Trail running and mountain backpacks offer a wider range every day. Today we present three new backpacks within the Salomon XA 2020 range, each with an outstanding personality. They are the new Salomon XA 15L-25-35L backpack range, rather designed for polivance towards all types of mountain uses, than looking for race performance as we have grown quite used to expect from the brand in recent years. Let us move on with a summary presentation by Mayayo, as discussed with the Salomon experts at their HQ in Annecy, France.

As you well know, the concept of moving fast and light on the mountain is active everywhere today. The idea behind all this range SALOMON XA is to have backpacks by the French brand not only for running, but also for fast packing anytime, anywhere, where we really carry the house in tow, be it a PTL in Chamonix, a Transpyrenean or a Camino de Santiago.

Hence, three models emerge in a range that may come as a successor to the very effective Salomon Peak that we already reviewed here. With those very same Salomon Peak packs, our teammate Alex fraguela has shone at Marathon des Sables racing for a week across the Sahara, carrying weights from 5 to 10 kilos, including his sleeping bag, clothes and food on his back. He even got the team silver medal, beaten only by the all-star local Moroccan team.

Lightweight yet solid: (15L-347gr; 25L-443gr; 35L-520gr) The goal from Salomon for this 2020 is to see what can be done better, with the new XA range. As we  go over the three backpacks, separately, we note that none seeks to be a hyperlight racing weight, but rather strive to offer solid construction and versatility of use. In this way, the weights are as follows: For the 15L we add 347 grams; for the 25L we go to 443 grams and up to 520 grams for a 35L portage. As a reference, it should be remembered that until a few years ago, the traditional crossing backpack was about a kilo and a half.


The real challenge when making a medium volume backpack, as in those that you are going to carry throughout the Sables Marathon, Camino de Santiago or similar, is to combine two needs:

  • On the one hand, it is vital that the more weight you load the better it fits, so you have to work what the designers call weight transfer, which is why the play of loads between shoulders and hips is vital here, unlike of backpacks for mountain races where we trust everything on the shoulders not being designed to carry more than 5kg.
  • The second challenge is constant comfort: We are not talking about backpacks to share 2, 3 or even 10 hours together, as in mountain races. NO partners for 4-8 hours a day for a week or more.

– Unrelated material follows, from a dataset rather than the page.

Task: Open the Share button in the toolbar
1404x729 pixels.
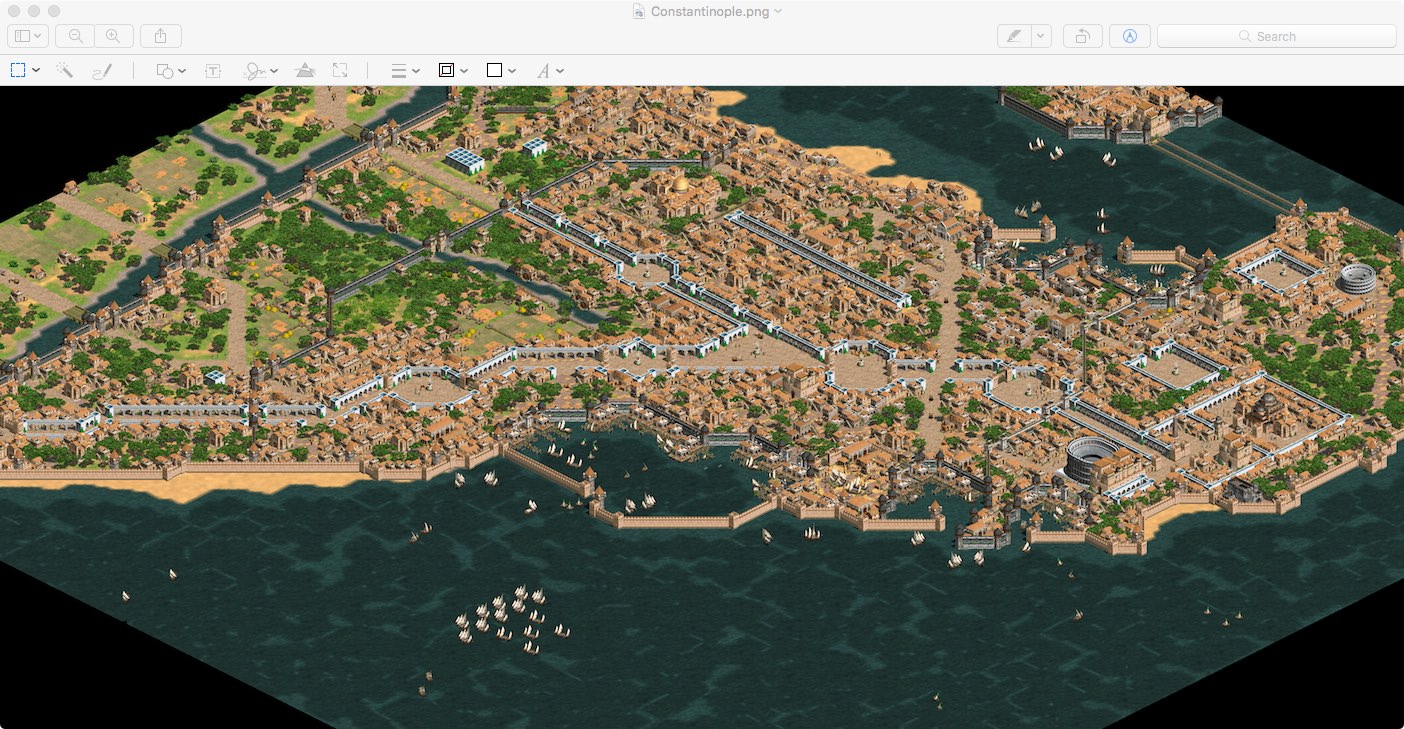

From those needs come developments such as the set of shoulder straps and backpack textiles with basic impermeability (1,500mm) which may be proof vs a slight ocasional drizzle but not at all from a real storm, which still requires waterproof backpack covers, as always. By the wat, that sealed upper closure, will be instantly recognized as a time tested solution for whitewater sports such as rafting and kayaking. The set is finished in each case with multiple tensioners to expand / reduce volume as it is third, as well as external anchoring or porting points.

Now, we will test them thoroughly for you, in order to share real conclusions as soon as possible.